The S&P BSE Sensex fell 0.6 percent to 37,644.90 in Mumbai after rallying to new highs in 10 of the past 15 sessions. Risk assets fell globally as Turkey’s lira extended its slide to record lows Monday after the nation’s president showed no signs of backing down in a standoff with the U.S.
State Bank of India Ltd. slumped more than 3 percent after a third straight quarterly loss while HDFC Bank Ltd. fell 1.1 percent after its deputy managing director resigned. The Sensex’s 14-day relative strength index closed above the oversold demarcation of 70 in nine out of last 12 sessions. It ended at 69.83 on Friday.
“Turkish lira-led influence seems dangerous as risk-off will impact Indian equities as well,” Deven Choksey, managing director at KR Choksey Shares & Securities Pvt., said by phone from Mumbai. “One should be cautious in putting in new money for the near term as sentiment weakens.”
So far, of the 47 NSE Nifty 50 companies that have announced results, 27 have either met or exceeded average analyst estimates, as per data compiled by Bloomberg. Tata Steel Ltd. will announce results later in the day. The Sensex has advanced over 10 percent this year, holding its place as the best performing market in the Asia-Pacific region.

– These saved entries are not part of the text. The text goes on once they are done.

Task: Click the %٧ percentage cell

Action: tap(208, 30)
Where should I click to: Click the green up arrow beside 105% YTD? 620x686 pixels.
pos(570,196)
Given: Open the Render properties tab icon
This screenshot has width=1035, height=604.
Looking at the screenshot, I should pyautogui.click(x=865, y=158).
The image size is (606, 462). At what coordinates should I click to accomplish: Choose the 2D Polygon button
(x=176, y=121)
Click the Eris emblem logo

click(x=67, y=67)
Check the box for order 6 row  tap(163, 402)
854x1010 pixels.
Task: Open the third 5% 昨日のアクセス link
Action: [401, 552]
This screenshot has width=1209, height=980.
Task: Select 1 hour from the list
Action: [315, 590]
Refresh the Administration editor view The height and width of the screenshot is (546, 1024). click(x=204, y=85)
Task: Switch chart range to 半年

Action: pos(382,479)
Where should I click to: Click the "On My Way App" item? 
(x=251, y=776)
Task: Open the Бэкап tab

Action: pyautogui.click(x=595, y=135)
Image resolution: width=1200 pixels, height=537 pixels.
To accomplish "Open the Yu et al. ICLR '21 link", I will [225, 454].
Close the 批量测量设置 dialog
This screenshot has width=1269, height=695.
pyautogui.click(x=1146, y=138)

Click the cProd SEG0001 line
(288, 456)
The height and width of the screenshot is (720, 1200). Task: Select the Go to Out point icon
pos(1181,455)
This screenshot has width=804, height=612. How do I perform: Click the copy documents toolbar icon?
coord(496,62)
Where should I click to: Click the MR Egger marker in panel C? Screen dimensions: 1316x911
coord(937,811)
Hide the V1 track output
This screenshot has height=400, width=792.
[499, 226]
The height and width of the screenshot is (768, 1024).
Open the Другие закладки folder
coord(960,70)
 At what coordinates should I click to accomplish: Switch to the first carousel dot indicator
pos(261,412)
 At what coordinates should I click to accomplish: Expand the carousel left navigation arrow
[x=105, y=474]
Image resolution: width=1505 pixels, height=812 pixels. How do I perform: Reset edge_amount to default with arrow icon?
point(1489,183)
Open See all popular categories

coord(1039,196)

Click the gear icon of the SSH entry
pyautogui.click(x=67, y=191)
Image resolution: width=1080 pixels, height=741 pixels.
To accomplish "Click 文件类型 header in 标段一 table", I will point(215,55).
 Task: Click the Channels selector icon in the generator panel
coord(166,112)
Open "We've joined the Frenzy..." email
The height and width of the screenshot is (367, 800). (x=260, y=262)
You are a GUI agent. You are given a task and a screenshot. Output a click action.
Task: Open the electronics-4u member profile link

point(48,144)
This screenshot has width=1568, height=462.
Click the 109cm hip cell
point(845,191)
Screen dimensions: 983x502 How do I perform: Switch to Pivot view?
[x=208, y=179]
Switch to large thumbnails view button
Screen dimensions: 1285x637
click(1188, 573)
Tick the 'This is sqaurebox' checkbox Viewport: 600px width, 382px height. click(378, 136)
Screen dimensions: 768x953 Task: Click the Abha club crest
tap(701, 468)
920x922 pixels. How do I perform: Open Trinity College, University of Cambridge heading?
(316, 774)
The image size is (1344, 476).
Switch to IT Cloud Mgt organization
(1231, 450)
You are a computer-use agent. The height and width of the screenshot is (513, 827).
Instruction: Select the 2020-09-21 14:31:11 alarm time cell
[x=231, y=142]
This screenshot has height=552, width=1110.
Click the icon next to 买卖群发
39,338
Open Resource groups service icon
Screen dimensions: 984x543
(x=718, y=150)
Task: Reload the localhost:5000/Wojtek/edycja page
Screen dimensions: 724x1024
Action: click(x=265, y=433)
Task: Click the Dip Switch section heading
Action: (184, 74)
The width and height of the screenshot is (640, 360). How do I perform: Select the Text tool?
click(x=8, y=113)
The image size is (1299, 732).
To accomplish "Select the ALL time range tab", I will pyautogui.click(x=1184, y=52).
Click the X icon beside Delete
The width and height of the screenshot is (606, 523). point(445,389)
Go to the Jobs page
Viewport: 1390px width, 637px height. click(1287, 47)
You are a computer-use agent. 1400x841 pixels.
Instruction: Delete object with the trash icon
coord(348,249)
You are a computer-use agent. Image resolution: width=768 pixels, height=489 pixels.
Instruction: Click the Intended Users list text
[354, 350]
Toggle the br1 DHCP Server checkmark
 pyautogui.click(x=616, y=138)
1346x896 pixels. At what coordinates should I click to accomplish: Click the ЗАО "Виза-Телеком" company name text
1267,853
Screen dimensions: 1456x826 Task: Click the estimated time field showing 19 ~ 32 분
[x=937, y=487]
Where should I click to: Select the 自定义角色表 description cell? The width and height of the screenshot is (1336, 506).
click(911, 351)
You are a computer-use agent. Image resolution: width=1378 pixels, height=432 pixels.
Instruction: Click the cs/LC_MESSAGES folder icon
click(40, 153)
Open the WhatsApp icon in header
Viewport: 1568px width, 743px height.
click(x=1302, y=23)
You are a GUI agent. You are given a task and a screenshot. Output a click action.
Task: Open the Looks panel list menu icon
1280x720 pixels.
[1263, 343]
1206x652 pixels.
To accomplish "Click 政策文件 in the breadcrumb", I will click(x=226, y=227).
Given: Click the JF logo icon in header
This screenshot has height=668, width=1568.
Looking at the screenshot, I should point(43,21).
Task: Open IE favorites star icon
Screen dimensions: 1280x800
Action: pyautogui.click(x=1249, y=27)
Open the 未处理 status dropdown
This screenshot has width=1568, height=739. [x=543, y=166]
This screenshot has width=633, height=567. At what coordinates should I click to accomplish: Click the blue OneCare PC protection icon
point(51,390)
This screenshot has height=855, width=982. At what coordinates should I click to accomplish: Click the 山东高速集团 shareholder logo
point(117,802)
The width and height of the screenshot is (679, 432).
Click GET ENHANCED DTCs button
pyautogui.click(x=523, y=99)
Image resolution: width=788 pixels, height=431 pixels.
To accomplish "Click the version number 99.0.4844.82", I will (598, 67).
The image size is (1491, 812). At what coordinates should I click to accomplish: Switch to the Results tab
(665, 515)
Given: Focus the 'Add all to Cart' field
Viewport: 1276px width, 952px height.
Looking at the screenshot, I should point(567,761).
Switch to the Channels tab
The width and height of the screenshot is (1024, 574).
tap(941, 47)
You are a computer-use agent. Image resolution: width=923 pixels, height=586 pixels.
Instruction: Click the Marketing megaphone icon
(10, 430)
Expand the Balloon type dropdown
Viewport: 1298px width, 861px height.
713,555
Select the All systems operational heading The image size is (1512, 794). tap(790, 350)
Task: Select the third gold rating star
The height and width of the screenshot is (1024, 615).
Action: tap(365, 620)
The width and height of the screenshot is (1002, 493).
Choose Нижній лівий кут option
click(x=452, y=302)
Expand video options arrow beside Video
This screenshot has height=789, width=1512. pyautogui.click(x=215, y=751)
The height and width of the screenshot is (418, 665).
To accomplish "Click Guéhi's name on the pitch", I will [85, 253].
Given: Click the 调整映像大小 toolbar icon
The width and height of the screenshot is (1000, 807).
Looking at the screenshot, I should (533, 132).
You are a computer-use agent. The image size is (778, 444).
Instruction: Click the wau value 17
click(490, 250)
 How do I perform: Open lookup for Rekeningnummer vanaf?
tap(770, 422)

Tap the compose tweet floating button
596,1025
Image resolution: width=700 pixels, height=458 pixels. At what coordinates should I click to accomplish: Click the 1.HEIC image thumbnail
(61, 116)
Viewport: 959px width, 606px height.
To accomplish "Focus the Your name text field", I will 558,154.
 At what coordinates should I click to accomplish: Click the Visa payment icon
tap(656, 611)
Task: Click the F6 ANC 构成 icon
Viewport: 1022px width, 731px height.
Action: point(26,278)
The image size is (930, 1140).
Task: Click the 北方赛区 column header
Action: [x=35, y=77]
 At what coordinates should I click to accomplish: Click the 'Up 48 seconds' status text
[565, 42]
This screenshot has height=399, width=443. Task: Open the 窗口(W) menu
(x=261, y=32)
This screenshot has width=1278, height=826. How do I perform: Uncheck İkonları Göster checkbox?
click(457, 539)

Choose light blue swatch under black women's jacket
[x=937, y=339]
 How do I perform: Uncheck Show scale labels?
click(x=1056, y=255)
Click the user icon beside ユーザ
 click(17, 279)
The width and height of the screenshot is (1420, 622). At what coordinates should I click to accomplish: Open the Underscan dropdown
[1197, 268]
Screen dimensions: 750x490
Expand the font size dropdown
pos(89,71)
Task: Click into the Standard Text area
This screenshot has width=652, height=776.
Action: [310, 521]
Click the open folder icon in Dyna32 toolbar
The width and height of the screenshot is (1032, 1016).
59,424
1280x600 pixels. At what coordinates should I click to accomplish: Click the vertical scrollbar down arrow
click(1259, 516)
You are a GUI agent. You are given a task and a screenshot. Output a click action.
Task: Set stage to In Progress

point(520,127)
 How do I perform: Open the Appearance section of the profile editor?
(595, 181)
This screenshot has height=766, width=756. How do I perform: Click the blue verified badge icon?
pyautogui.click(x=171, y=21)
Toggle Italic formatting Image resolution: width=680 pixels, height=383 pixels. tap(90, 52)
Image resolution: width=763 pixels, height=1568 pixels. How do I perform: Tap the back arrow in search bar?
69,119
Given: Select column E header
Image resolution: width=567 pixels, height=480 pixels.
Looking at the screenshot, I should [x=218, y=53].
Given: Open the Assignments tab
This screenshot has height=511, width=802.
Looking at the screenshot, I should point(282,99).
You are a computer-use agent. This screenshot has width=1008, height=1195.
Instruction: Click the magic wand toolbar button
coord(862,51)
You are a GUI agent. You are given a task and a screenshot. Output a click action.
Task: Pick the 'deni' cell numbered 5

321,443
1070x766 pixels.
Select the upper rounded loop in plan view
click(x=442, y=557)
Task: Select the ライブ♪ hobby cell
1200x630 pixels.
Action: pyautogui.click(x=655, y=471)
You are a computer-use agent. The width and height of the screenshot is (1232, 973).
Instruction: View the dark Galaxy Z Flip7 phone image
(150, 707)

The Indian Rupee broke downwards today to a new all-time low held the decline throughout the trading session. That weakness is in contract to the high degree of volatility seen in the South African Rand and suggests the selling pressure is more committed.
The Rupee has been ranging mostly above INR69 since 2013 and from 2016 until early this year looked like it was capable of trending higher. However, the depreciation seen so far this year has revisited the potential for currency market weakness and that is likely to have an influence on the stock market and foreign investor perceptions of potential upside. Moreover, the fact the Rupee ranged for so long holds out the prospect it has significant room to fall if the breakdown is sustained.
The counter argument is India’s inflation has been falling and its foreign currency debt was less than 20% at the end of 2017 so it is under less pressure than other emerging markets. Therefore, with the right mix of policies the recent weakness can be arrested. However, the price action suggests it is now for the bulls to prove their case.
The JPMorgan India Trust had rallied back to trade above the trend mean but pulled back today to retest that level and a clear upward dynamic will be required to signal a return to demand dominance.
Elsewhere in Asia the Indonesian central bank is due to meet to discuss interest rates on Wednesday. With the Rupiah back testing its lows against the Dollar they may feel compelled to act in order stem selling pressure.
The Jakarta Composite Index pulled back from the region of the trend mean today and a sustained move back above 6000 will be required to signal a return to demand dominance.